◆ **WORK TASK A**: According to the text on emerging contaminants in recycled water, how many chemicals were detected in treated wastewater?
◆ **WORK TASK B**: Rewrite the part of the text on emerging contaminants from "In 2021, EPA" to "of the world.", swapping "wastewater" for "sewage".

◆ **DOCUMENT EXTRACT**:
- Opening Delimiter -

Emerging contaminants include, for example, pharmaceuticals, pesticides, industrial chemicals, and personal care products. They are natural or manmade chemicals that may cause known or suspected changes to our environment and/or human health.
With the increased use of recycled water in Victoria, EPA takes a proportionate, risk-based approach to understanding and managing potential risks of harm to human health and the environment. We do this by:
- working with Victoria’s water sector and industry on recycled water guidance, including how to assess and manage potential risks of harm
- leading or partnering on research that helps us identify and learn more about emerging contaminants in the environment. This research helps us build community confidence in the safe and suitable use of recycled water.
In 2021, EPA scientists partnered with the Department of Energy, Environment and Climate Action (formerly the Department of Environment, Land, Water and Planning) and 13 of Victoria’s water corporations to do a study on emerging contaminants in recycled water.
This study aimed to help Victoria’s water sector better understand emerging contaminants so that potential environmental and public health risks can be managed.
While we detected 180 chemicals in treated wastewater, none of the levels exceeded current human health guidelines. These findings are consistent with the findings of similar studies conducted in other parts of the world.
The source of the emerging contaminants in wastewater is us – the chemicals, medicines, and products we use travel down the drain and into wastewater treatment plants. EPA’s role is to regulate how businesses and industry use, store and dispose of their waste, but we can all make a difference by reducing our pollution and waste. We can do this by:
- Taking medicines only as directed and returning unwanted and expired medicines to your local pharmacy
- Choosing chemical free cleaning products
- Minimising the use of pesticides in our gardens and bug sprays in the home
- Keeping onsite wastewater management systems well maintained and avoiding powerful chemicals.

- Closing Delimiter -

◆ **PROVIDED RECORDS**:
- Opening Delimiter -

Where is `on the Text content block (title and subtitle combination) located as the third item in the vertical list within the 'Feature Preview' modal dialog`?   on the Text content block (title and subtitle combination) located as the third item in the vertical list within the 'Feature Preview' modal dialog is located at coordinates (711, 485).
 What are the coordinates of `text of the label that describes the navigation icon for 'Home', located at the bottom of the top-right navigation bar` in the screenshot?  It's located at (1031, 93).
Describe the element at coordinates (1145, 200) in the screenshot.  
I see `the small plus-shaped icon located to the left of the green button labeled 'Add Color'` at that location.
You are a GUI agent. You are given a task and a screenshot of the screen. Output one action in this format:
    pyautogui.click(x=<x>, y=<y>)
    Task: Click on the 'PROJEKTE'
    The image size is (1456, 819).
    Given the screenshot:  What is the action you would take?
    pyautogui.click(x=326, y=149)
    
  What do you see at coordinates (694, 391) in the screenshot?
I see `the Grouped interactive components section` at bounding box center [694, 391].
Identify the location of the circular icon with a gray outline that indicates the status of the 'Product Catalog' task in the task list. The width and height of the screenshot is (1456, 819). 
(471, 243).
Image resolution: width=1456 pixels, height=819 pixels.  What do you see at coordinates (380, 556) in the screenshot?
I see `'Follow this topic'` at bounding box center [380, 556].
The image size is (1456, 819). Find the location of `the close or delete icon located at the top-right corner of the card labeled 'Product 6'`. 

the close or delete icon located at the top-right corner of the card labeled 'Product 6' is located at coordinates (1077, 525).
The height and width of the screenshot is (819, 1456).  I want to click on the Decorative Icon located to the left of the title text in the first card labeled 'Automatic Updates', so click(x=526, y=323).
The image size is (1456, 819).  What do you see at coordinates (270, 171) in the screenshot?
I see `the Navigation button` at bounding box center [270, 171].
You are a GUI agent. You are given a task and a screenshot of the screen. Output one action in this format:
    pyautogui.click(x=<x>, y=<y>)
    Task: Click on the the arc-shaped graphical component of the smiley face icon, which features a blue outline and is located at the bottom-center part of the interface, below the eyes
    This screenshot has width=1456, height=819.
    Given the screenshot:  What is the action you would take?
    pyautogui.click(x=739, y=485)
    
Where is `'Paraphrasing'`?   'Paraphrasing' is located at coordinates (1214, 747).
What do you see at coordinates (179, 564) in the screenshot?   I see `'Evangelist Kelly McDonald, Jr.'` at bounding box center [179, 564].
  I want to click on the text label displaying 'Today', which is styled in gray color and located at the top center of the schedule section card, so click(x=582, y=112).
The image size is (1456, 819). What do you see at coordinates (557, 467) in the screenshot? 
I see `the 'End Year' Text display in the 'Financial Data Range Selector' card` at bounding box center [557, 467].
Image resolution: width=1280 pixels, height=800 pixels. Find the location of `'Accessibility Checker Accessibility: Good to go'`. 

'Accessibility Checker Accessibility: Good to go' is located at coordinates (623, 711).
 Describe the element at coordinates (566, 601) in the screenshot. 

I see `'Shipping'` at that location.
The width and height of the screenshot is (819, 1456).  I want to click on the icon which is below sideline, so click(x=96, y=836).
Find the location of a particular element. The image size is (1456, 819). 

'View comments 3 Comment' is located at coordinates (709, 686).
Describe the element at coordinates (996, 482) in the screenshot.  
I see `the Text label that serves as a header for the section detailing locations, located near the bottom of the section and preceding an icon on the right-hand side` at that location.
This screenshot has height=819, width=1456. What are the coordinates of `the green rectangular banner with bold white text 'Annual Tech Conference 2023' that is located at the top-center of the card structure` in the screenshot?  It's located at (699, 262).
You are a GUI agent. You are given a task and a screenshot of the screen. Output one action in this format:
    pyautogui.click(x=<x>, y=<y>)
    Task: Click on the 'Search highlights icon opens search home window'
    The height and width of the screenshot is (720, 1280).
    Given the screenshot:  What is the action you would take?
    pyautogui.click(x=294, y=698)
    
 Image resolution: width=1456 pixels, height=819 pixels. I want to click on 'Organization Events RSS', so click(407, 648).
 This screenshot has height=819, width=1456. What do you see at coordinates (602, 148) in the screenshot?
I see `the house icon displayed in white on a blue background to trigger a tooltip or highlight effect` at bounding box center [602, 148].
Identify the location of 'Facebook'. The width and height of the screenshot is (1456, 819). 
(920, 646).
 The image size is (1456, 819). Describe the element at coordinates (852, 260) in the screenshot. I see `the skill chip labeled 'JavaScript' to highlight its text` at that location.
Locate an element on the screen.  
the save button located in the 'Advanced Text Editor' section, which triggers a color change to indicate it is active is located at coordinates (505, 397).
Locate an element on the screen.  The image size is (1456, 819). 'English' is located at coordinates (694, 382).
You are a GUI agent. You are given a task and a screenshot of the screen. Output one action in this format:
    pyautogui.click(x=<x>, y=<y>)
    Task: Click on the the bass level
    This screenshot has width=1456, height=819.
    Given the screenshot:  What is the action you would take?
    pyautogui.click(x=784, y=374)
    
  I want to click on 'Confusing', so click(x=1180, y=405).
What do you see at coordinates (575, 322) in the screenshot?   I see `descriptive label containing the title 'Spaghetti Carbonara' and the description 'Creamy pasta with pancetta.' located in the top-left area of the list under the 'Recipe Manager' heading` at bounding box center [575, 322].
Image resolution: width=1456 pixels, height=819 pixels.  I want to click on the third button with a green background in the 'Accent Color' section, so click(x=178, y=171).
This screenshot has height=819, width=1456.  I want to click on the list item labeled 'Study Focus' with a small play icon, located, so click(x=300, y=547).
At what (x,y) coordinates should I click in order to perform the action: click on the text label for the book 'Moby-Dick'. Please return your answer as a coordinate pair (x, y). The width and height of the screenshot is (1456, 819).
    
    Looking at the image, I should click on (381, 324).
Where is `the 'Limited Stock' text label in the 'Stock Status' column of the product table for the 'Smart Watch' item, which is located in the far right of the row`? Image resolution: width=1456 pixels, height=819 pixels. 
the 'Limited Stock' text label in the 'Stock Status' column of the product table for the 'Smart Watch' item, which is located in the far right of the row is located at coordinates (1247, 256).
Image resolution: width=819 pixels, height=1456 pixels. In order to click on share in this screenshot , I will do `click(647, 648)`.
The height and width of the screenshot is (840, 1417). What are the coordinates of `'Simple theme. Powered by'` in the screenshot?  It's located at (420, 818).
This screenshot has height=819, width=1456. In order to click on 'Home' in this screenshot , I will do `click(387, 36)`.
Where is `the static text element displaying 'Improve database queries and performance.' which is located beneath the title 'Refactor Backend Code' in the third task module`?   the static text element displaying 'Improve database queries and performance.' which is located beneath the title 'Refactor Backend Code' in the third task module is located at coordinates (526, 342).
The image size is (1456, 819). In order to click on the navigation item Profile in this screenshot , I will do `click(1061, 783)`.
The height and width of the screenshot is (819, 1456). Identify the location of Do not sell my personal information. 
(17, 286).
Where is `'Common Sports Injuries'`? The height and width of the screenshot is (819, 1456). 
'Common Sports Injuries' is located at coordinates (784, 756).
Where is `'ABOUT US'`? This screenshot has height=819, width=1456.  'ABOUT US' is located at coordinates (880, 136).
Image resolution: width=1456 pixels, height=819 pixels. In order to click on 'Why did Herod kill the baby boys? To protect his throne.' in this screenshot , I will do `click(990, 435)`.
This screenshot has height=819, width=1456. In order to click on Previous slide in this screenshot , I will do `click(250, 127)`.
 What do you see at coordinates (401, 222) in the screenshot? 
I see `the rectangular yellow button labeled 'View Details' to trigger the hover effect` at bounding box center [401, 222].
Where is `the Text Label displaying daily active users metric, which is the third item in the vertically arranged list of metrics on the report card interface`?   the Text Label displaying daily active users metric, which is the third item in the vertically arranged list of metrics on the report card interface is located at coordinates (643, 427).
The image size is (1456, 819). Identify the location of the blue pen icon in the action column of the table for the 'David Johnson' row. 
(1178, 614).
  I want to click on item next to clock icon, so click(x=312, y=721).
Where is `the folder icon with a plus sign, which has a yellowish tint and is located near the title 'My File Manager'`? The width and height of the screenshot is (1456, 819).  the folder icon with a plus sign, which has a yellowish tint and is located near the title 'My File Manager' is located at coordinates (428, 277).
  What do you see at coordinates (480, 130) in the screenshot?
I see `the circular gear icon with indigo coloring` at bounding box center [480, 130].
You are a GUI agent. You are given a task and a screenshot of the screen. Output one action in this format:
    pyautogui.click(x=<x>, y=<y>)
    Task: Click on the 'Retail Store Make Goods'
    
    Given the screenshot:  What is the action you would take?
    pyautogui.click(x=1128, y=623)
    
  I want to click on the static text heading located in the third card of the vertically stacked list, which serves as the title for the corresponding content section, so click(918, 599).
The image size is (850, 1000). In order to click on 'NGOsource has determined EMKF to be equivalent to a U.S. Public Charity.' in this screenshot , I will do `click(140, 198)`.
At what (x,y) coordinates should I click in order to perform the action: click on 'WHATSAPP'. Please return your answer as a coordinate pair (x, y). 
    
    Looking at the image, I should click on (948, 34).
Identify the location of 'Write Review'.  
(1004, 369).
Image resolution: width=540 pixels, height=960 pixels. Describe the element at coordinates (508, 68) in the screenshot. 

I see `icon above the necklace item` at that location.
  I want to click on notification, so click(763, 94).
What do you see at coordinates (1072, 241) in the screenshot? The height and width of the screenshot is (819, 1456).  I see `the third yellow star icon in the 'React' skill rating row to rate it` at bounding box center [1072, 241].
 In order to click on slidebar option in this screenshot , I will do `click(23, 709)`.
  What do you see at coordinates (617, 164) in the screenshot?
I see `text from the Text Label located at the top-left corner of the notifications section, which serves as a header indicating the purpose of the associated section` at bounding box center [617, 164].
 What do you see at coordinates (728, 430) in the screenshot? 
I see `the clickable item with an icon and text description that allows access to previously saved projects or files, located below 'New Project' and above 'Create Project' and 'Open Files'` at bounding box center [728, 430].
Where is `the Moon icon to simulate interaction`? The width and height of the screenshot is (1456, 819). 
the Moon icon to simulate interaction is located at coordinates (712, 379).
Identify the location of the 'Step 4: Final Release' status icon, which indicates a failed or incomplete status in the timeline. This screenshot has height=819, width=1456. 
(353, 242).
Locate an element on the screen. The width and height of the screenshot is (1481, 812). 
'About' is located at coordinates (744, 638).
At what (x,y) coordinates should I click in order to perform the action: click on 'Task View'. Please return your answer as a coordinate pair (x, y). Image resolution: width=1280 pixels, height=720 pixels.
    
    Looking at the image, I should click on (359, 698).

- Closing Delimiter -

◆ **TASK ANSWER A**: 180

◆ **TASK ANSWER B**:
In 2021, EPA scientists partnered with the Department of Energy, Environment and Climate Action (formerly the Department of Environment, Land, Water and Planning) and 13 of Victoria’s water corporations to do a study on emerging contaminants in recycled water.
This study aimed to help Victoria’s water sector better understand emerging contaminants so that potential environmental and public health risks can be managed.
While we detected 180 chemicals in treated sewage, none of the levels exceeded current human health guidelines. These findings are consistent with the findings of similar studies conducted in other parts of the world.